▶ [EXERCISE AIM] Carry on the road segmentation passage below, picking up after its final sentence.

* begin SOURCE EXCERPT *

Road detection is an essential component of many ADAS and autonomous vehicles. There is much active research focusing on performing road detection [8–19] and wide-ranging algorithms of various representations proposed for this regard. Semantic segmentation has been at the centre of this development. There is a significant amount of research using convolution neural network-based segmentation. As region-based representation [20], encoder-decoder networks [21–26] and several supporting approaches along with these networks have been used, while other supporting techniques fused 3D LiDAR point cloud with 2D images, such as [27, 28]. In this paper, we focus on road segmentation using RGB images. Inspired by the seminal segmentation model U-Net [29], inception [30], SqueezeNet [31], and deep residual learning [32], we propose an architecture that takes the strengths of these well-established models and performs semantic segmentation more effectively. The proposed new architecture is named PPANet (point-wise pyramid attention network), which follows the encoder-decoder approach. In summary, our main contributions could be summarized as follows.

Firstly, we introduce a novel module named point-wise pyramid attention (PPA module) to acquire long-term dependency and multiscale features without much computation burden. Secondly, we design an upsampling module to help to recover the lost details in the encoder. Thirdly, based on the possibility for improvement, we propose a squeeze-nbt module to extract feature representations in the encoder. At last, we combine these modules in an encoder-decoder manner to construct our PPANet for semantic segmentation. The designed model was used to improve the performance of road understanding on KITTI road segmentation and Camvid datasets.

* end SOURCE EXCERPT *
* begin PROVIDED DATA *

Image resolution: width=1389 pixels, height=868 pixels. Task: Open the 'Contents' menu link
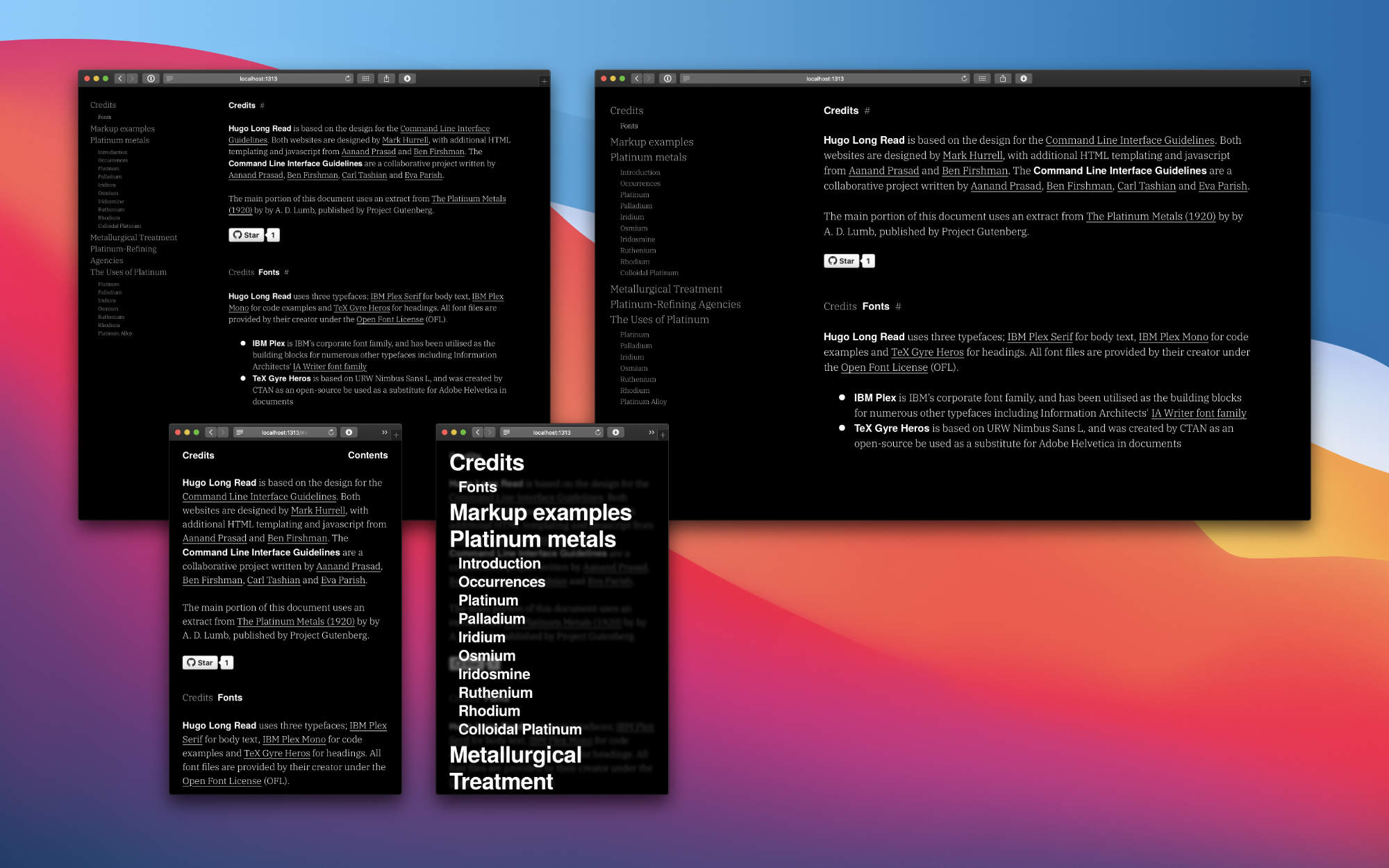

* end PROVIDED DATA *
* begin PROVIDED DATA *

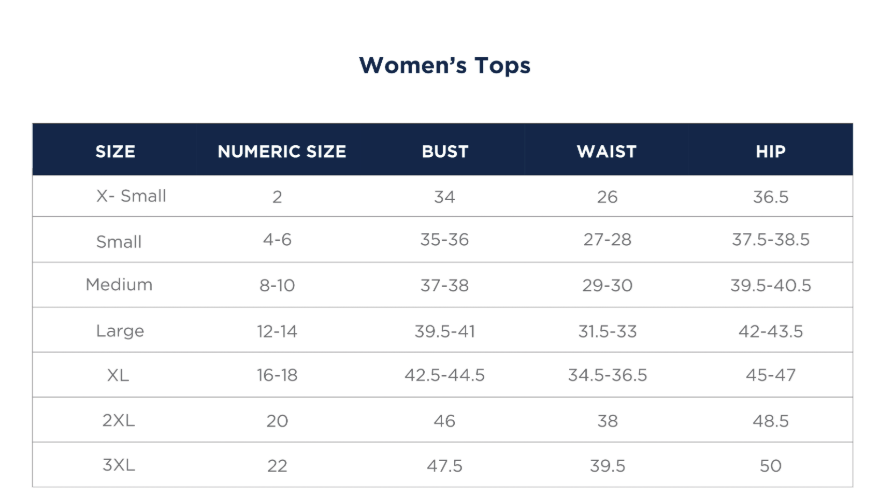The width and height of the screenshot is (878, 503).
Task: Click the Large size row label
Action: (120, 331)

* end PROVIDED DATA *

▶ [EXERCISE RESPONSE]
2.1. Encoder-Decoder Method

In semantic segmentation, the main objective is to assign a categorical label to every pixel in an image, which plays a significant role in road scene understanding. The success and advances in deep convolutional neural network (CNN) models [30, 32–34] have a remarkable impact on pixel-wise semantic segmentation progress due to the rich hierarchical features [29, 35–38]. Usually, to obtain a more delicate result from such a deep network, it is essential to retain high-level semantic information when using low-level details. However, training such a deep neural network requires a large amount of data, but only a limited number of training examples are available in many practical cases. One way to overcome this problem is by employing transfer learning through a network that is pretrained on a big dataset then fine-tuned on the targeted dataset, as done in [36, 39]. Another solution for such a problem is performing extensive data augmentation, as done in U-Net [29]. In addition to data augmentation, the model architecture should be designed to propagate the information from low levels to the corresponding high levels in a much easier way, such as U-Net.

2.2. Deep Neural Networks

Since the seminal AlexNet [33], model architecture with only eight layers, many studies have been proposed with new approaches for a classification task. Later on, these developed models were applied successfully to a different computer vision task, for example, to segmentation [36], object detection [34], video classification [40, 41], object tracking [42], human pose estimation [43], and superresolution [44]. These successes spurred the design of a new model with a very large number of layers. However, these growing numbers of layers will need tedious hyperparameter tuning, and that can increase the difficulty of designing such kind of model. In 2014, VGGNet [34] was proposed, in which a significant improvement has been made by utilizing a wider and deeper network; their approach introduced a simple yet effective strategy for designing a very deep network. The quality of a deeper network has a significant impact on improving other computer vision tasks. ResNet [32] has come with an even very deeper model. However, increasing the depth of the network could cause a vanishing gradient problem [32]. Many techniques have been introduced to prevent vanishing gradients, for instance, using an initialization method MSR [45] and batch normalization [46].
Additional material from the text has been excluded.